Я решил закрепить успех, и на каждой точке, где следовало атаковать противника заклятием, атаковал. В воображаемого противника воображаемым заклинанием. Тело стало словно не мое, а принадлежащее кому-то другому. Какому-то очень крутому другому. И сила уже не мешала, а напротив.

И всё равно к концу я вымотался, как выпень после брачного танца. Пресс скрутило от нагрузки, и я сложился вдвое, тяжело дыша, прижимаясь грудью к бедрам и растягивая заодно мышцы спины и ног.

И именно в этот момент на меня накатило осознание дежавю. Всё это уже было. Злость на Джелайну, неожиданно взлетевший резерв — очень вовремя взлетевший, — и это словно не мое, но очень крутое тело, и эта легкость… Всё это уже было. На Турнире. И меня снова развернуло, как иглу к магниту, и — да. Джелайна сидела у окна и смотрела на меня.
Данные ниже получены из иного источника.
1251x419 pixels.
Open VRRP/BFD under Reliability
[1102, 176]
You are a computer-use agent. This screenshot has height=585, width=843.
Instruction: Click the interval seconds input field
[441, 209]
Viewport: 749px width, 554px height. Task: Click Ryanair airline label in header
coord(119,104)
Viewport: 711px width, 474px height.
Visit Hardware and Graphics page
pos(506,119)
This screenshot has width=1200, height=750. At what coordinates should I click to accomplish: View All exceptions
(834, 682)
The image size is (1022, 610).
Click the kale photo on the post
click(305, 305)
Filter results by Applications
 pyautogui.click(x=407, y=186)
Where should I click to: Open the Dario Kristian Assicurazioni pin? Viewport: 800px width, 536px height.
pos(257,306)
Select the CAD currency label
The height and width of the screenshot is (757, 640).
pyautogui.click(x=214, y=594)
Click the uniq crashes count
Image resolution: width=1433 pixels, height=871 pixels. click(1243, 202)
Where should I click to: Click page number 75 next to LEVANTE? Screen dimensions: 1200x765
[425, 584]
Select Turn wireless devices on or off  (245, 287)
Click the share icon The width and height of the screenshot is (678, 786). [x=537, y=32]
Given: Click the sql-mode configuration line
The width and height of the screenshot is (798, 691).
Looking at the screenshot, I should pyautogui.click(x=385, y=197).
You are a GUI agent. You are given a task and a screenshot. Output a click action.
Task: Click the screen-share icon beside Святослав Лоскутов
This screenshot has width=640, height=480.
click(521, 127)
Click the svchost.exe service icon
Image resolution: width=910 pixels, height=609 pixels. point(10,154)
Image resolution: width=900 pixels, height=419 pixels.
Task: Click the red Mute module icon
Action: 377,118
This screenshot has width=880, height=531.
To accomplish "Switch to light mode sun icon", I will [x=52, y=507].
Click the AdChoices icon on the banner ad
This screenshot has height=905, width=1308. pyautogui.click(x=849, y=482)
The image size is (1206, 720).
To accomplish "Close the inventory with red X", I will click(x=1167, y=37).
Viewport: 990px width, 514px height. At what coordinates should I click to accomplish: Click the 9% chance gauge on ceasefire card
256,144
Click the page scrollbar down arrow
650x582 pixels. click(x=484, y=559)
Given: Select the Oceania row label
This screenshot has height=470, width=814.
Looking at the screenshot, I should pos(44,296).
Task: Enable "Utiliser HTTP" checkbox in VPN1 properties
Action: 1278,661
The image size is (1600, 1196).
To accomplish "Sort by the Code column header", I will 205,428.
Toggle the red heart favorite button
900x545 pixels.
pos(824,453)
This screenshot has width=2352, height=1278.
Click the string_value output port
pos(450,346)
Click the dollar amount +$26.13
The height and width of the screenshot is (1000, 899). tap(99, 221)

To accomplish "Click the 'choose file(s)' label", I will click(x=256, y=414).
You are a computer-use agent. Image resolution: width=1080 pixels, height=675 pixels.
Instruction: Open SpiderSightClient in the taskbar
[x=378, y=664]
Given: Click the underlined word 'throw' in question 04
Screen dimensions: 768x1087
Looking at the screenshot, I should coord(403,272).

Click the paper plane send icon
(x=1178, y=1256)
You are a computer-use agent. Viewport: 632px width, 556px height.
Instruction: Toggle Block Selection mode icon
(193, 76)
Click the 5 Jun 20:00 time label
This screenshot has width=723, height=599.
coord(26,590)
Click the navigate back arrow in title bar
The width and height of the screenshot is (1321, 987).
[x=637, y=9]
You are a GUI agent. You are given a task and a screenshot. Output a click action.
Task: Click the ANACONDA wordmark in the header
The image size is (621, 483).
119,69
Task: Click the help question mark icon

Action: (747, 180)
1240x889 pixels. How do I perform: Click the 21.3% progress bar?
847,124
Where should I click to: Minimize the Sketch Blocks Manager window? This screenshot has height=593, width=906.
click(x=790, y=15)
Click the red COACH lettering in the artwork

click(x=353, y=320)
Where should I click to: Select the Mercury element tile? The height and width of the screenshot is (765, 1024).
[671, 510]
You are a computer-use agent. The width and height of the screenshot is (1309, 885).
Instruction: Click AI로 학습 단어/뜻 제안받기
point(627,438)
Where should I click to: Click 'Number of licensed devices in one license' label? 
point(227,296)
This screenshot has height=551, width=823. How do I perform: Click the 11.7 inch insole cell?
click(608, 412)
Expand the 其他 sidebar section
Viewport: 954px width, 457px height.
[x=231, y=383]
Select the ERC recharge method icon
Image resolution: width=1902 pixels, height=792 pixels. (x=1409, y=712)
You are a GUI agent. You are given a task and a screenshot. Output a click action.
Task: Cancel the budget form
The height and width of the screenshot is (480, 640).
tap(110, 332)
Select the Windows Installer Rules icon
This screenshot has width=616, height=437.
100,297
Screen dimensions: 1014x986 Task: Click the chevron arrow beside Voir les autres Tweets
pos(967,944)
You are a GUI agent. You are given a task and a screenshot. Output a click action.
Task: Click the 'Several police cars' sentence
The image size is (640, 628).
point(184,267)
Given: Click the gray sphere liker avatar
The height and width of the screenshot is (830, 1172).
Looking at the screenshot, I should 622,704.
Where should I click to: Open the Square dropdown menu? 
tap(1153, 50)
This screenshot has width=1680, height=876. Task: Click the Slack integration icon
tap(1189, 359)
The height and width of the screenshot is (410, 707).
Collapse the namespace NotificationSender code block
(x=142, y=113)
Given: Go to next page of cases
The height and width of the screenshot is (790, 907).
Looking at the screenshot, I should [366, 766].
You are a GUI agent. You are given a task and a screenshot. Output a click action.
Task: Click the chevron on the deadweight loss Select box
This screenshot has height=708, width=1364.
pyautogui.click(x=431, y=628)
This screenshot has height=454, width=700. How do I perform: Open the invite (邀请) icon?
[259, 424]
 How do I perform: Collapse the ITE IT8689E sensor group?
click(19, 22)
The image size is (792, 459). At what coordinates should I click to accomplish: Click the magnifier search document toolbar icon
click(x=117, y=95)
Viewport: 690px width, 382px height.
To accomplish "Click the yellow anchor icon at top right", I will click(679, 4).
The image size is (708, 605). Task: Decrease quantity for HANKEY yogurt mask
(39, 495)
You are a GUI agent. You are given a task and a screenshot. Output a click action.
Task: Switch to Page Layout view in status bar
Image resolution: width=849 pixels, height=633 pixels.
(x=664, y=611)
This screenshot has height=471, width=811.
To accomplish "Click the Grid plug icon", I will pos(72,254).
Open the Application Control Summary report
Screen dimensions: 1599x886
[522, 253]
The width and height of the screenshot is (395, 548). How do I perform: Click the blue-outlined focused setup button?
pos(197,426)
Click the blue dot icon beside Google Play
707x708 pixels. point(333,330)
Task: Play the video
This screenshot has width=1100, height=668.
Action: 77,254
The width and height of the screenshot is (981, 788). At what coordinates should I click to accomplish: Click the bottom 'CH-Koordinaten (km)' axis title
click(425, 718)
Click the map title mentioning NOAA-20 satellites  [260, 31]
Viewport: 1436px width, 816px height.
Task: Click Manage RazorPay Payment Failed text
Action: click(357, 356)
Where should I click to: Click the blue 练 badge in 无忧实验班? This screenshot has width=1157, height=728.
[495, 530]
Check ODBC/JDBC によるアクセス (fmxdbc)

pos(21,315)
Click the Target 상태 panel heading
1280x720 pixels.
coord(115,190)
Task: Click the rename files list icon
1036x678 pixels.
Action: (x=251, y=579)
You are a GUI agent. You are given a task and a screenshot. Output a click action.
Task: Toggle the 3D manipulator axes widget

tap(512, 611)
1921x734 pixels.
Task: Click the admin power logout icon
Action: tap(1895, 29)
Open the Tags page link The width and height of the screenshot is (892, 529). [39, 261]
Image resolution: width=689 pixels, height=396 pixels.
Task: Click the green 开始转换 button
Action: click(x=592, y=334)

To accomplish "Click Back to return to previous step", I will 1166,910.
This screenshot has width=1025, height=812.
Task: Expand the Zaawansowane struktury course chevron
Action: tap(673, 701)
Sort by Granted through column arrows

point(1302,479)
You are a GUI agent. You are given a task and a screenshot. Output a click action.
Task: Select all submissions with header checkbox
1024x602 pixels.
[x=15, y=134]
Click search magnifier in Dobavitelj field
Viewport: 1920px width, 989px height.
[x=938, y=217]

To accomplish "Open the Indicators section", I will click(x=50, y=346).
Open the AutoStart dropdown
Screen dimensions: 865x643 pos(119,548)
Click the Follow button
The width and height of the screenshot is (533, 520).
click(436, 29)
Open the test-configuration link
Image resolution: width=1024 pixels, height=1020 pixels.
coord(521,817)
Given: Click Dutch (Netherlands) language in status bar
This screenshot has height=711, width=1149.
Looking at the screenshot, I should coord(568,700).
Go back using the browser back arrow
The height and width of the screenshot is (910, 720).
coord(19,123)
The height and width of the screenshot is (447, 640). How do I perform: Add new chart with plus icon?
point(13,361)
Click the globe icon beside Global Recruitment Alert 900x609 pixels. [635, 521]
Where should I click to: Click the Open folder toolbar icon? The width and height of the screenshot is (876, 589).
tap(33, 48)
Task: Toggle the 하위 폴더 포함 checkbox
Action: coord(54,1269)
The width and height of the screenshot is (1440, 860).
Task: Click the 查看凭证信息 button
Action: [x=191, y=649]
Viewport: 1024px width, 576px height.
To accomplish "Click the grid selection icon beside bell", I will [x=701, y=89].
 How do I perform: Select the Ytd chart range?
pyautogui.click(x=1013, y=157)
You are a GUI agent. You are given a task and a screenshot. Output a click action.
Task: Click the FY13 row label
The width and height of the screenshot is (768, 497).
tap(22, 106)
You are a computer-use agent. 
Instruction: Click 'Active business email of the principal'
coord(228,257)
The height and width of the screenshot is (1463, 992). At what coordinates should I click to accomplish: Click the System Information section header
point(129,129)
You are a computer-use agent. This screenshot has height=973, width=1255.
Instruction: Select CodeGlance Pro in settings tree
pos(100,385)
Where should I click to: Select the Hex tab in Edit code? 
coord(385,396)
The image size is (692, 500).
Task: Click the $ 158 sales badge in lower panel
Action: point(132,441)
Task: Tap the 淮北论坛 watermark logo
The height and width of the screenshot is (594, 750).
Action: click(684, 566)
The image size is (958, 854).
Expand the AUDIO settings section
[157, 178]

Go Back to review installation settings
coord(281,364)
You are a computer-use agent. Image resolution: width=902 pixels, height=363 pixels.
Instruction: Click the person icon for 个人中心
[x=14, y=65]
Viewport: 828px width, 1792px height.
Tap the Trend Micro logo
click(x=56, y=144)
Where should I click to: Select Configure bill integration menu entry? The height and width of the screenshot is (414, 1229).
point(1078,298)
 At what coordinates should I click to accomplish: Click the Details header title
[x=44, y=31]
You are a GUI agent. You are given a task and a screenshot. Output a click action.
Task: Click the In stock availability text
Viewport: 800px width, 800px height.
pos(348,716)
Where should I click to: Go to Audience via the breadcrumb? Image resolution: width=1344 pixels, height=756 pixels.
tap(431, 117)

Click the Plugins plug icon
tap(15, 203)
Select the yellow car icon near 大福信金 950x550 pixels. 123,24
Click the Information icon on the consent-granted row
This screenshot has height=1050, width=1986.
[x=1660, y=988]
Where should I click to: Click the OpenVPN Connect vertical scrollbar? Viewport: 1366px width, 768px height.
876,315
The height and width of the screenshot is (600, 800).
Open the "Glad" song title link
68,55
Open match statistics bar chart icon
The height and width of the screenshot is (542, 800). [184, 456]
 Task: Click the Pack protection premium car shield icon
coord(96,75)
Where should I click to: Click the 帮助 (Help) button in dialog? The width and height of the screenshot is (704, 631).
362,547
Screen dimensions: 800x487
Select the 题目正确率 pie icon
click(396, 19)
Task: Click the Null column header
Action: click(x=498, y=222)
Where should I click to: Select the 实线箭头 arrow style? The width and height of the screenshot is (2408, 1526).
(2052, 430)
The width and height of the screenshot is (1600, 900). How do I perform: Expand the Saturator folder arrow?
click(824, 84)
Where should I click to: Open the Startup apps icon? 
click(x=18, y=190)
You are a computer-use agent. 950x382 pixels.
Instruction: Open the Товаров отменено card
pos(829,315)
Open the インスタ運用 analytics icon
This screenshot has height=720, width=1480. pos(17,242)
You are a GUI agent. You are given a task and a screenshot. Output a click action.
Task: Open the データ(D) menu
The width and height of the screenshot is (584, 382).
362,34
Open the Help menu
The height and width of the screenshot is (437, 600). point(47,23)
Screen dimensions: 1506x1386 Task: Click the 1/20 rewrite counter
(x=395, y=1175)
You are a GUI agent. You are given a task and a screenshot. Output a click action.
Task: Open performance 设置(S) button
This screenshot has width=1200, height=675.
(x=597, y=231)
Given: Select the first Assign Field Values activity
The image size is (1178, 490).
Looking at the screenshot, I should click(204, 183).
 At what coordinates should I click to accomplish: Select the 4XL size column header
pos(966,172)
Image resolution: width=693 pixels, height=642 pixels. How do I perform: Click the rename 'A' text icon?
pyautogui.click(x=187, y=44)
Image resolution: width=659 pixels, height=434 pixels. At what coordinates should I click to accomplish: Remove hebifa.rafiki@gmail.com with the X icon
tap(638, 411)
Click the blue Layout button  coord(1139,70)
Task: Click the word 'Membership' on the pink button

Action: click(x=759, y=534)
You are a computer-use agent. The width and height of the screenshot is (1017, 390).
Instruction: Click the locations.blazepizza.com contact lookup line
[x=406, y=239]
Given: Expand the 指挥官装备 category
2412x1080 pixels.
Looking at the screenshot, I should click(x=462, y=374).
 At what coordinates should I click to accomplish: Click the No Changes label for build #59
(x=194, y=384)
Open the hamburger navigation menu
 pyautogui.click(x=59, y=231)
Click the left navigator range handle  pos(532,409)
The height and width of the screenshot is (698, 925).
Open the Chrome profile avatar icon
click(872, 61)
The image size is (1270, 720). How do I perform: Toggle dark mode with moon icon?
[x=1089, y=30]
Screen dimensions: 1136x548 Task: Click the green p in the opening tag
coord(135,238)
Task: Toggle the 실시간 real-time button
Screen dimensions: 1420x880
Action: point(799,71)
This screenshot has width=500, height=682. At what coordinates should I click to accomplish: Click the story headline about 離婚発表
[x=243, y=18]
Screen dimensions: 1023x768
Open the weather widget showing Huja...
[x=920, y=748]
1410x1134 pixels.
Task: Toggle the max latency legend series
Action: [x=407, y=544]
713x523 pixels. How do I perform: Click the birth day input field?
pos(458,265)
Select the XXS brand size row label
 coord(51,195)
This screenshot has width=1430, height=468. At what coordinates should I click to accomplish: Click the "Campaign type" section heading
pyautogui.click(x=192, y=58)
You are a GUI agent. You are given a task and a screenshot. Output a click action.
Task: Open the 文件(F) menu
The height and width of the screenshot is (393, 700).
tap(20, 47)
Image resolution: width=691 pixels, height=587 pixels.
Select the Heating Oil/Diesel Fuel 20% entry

Сердце ухнуло куда-то вниз, и я не мог пошевелить ни рукой, ни ногой. Бездумно стоял и пялился, краем сознания отмечая, как она смущается и пытается отвести взгляд. Но не может.

А потом наваждение прошло.

Я умылся из ведра и обтерся тряпицей, подсохшей со вчерашнего вечера.

Нам нужно обсудить одну очень важную тему.

Когда я поднялся на чердак, Джелайна всё также сидела у окна и выглядела очень растерянно. Не думал, что обычная тренировка может произвести на нее такое впечатление. Может, всё еще не настолько потеряно, и во вчерашнем вечере правды гораздо больше, чем галлюцинаций.

Я выдохнул.

Разговор. Сначала разговор. Мечты и фантазии всякие — это всё потом.

— Дже… — начал я, но она поморщилась. Ах, да! И это тоже было галлюцинацией. Я от досады прикусил губу и отвел взгляд в угол, где валялся неубранным мой спальник. — Лея Хольм, — произнес я решительно и снова посмотрел на нее.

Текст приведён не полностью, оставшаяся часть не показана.